BRIEF >>
When the string "chevron" is part of a line below, that line should be copied.

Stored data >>
● ● ● ●

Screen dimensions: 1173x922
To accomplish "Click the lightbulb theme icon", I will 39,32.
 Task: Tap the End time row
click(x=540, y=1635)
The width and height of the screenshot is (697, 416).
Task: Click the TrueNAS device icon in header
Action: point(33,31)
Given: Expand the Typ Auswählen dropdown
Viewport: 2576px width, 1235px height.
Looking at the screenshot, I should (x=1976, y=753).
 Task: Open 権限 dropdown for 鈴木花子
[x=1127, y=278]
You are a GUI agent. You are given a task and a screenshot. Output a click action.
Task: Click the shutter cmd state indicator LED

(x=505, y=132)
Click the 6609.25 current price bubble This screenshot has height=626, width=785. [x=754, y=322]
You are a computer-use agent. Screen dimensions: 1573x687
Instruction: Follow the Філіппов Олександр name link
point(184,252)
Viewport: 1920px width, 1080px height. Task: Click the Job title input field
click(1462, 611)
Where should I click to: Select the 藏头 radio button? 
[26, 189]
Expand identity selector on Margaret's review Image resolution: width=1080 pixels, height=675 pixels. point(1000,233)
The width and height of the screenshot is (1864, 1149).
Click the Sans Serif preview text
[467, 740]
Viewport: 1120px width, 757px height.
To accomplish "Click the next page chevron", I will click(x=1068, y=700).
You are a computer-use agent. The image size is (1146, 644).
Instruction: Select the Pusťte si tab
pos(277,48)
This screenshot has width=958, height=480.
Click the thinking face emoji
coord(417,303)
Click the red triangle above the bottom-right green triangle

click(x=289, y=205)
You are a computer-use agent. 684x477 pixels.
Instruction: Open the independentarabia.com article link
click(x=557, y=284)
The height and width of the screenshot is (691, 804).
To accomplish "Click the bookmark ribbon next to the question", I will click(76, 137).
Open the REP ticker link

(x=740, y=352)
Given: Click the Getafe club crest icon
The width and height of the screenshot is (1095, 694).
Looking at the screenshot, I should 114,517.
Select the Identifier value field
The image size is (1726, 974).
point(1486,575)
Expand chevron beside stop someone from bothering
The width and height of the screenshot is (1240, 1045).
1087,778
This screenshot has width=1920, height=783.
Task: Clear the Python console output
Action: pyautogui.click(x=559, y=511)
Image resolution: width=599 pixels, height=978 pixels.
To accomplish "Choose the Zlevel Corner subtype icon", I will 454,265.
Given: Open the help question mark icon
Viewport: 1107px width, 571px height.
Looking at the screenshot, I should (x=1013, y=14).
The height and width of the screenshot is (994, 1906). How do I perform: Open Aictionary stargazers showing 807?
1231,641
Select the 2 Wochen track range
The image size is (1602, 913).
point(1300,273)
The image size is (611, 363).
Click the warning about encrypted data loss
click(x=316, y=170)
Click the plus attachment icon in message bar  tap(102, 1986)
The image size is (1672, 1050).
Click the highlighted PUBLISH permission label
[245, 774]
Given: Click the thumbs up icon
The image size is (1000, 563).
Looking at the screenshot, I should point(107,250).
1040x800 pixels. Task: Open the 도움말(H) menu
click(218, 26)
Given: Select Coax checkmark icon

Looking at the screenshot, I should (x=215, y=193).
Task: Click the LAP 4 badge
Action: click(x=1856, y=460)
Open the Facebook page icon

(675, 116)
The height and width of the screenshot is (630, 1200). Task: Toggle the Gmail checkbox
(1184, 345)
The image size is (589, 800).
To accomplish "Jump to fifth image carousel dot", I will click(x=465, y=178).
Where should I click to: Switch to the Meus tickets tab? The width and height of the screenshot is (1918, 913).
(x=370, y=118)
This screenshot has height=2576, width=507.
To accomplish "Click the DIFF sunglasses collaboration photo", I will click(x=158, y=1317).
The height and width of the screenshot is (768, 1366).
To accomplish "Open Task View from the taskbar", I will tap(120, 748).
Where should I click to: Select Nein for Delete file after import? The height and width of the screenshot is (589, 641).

● ● ● ●

TASK OUTPUT >>
To accomplish "Click the next page chevron", I will click(x=1068, y=700).
Expand chevron beside stop someone from bothering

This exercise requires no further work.